Starting this month—thanks to some expert guidance from Columbia’s Arts and Sciences faculty—millions of New York City bus and subway riders will have a diversion from those ubiquitous advertisements for the Manhattan dermatologist Jonathan Zizmor.
The Train of Thought ad featuring Galileo, now showing in a subway car near you.
(Click image above for larger photo)
In a new series of advertisements that run on subways and buses,
the Metropolitan Transportation Authority has unveiled Train of
Thought, which will feature excerpts and quotations from some of
the world’s greatest minds—each selected by experts at Columbia.
“Since we are ‘Columbia University in the City of New York,’ it is
appropriate that we bring these great achievements to the streets, or
in this case, below the streets, of our city,” says Henry C. Pinkham,
dean of the Graduate School of Arts and Sciences (GSAS), who has
appointed a committee of Columbia experts to pick what editorial
content should be on the ads. “Of course, the subway permits only
tiny excerpts to be posted. But it gets people thinking about big ideas
and that’s exactly what a university should do for people.”

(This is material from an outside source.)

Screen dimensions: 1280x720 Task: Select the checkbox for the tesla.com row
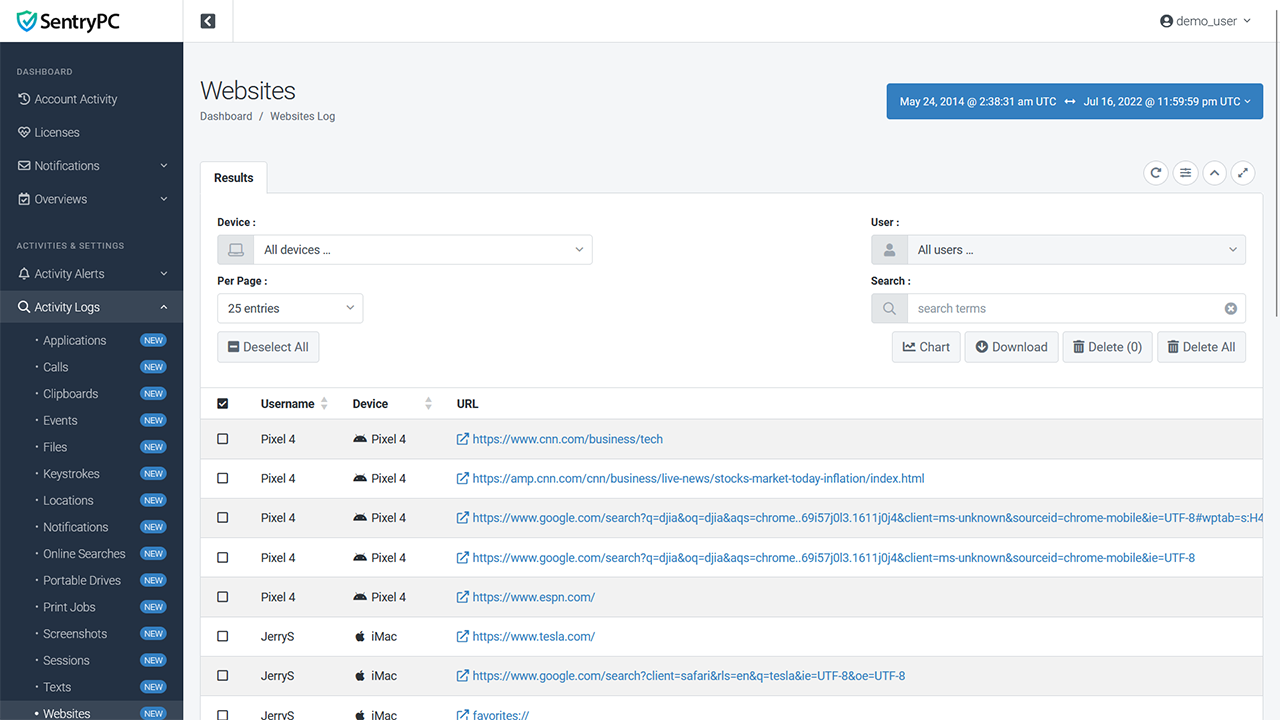pos(223,636)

One of the first Train of Thought excerpts is from the book Here
Is New York, E.B. White’s 1948 love letter to the city, on the special
character of New York City and its people. White, the former New
Yorker essayist, is best known as the author of Charlotte’s Web. The
other selection is from 16th-century Italian astronomer and scientist
Galileo on the centrality of mathematics to science. The ads will
be illustrated with original images from Columbia’s Rare Book & Manuscript Library.
“The project is consonant with Columbia’s tradition of
engaging directly with the primary texts marking great intellectual
achievements,” Pinkham says.
The campaign replaces the Poetry in Motion ads that have
appeared on New York City subways and buses since 1992. The new
series is an opportunity to broaden the scope and content of the
Sub Talk advertisements, says the MTA. “New Yorkers have wideranging
interests, and we felt that we could include material from a
variety of other disciplines, in addition to poetry, to bring important,
engaging, insightful quotes to our riders,” says Alicia Martinez, MTA’s
director of marketing and corporate communications.

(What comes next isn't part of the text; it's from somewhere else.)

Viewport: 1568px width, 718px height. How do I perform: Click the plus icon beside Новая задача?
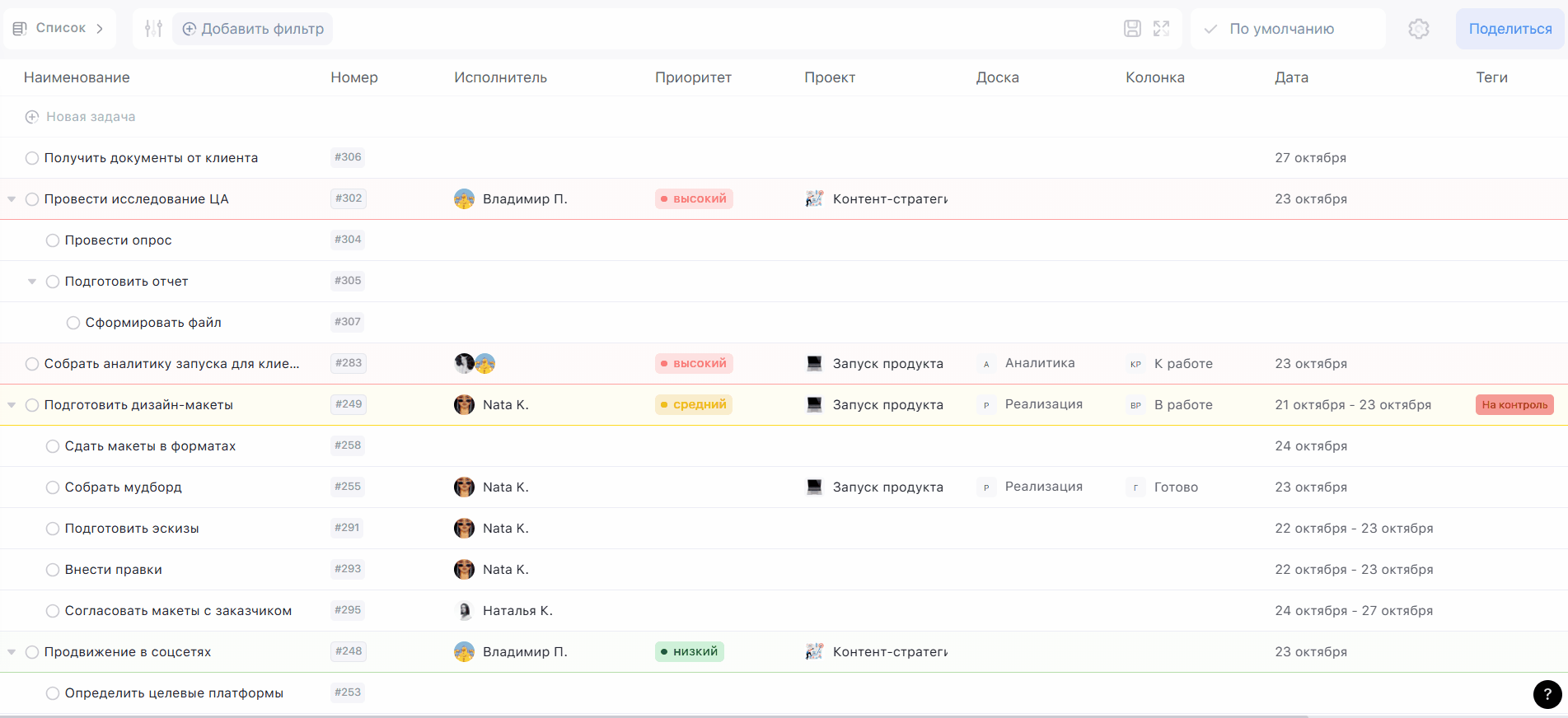[32, 117]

Columbia was the first, and only, choice when it came to coming
up with the content for the ads. “There was no formal search process,”

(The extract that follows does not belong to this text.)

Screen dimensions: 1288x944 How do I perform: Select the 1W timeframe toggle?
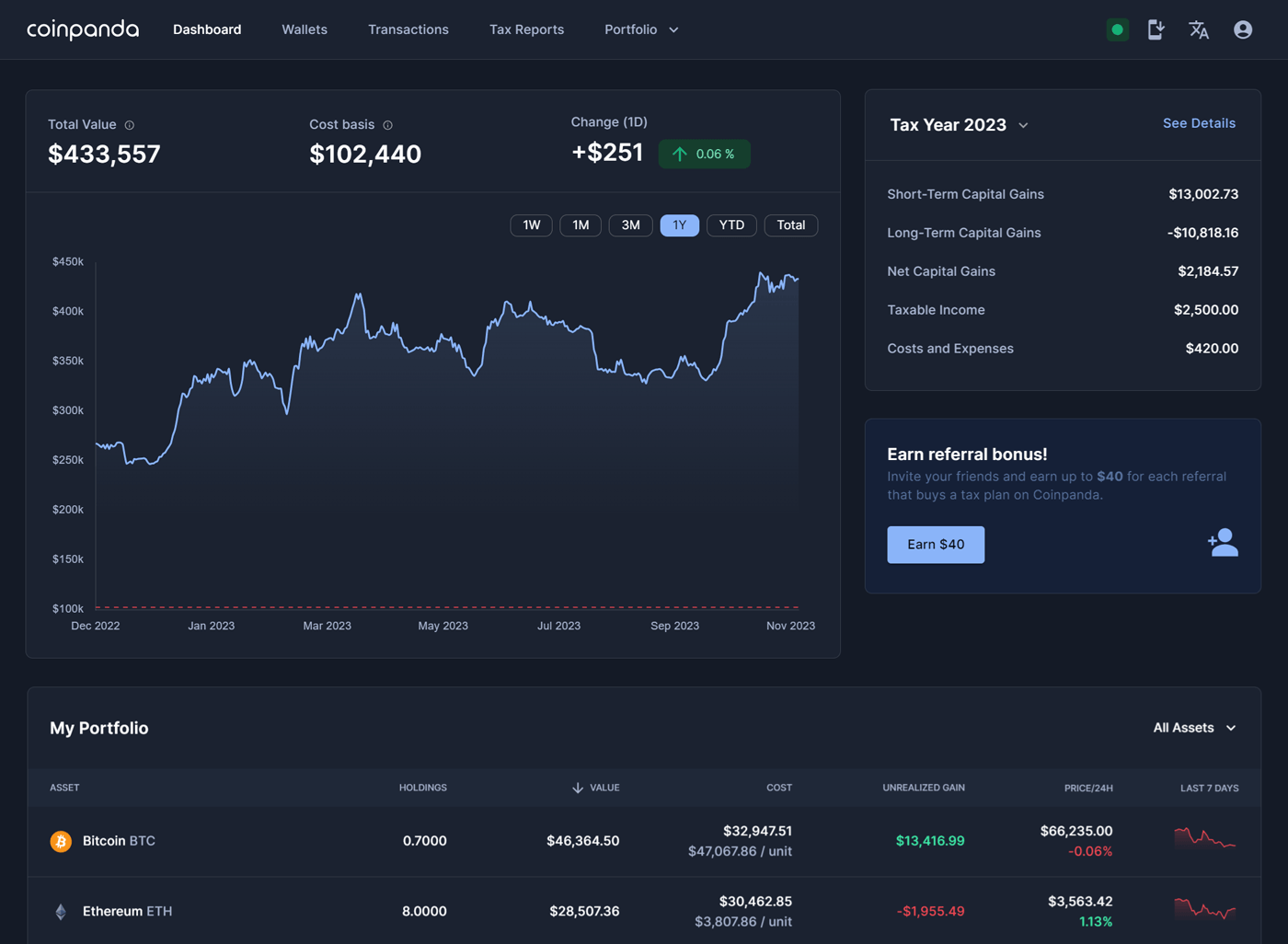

says MTA spokesman Aaron Donovan. Indeed, it was Columbia
University alumni working at MTA who informally proposed
Columbia’s involvement to Pinkham. “I have been, over the years, a
great admirer of Poetry in Motion, so I was thrilled when the MTA
came to GSAS with the idea of broadening Poetry in Motion to all
forms of literature, philosophy, history and science,” Pinkham says.
To help choose what should be used in the series, Pinkham set
up a committee of faculty members and administrators to propose
selections, which then go to the MTA for approval. Selections for the
next year have already been chosen—just don’t ask Pinkham what
they are. “I do not want to divulge them,” he says.
The next two ads arrive July 1 and will feature quotations from the fields of philosophy and literature. Funding for production of the program is provided by Barnes & Noble. Two new quotations from different disciplines will be posted every three months.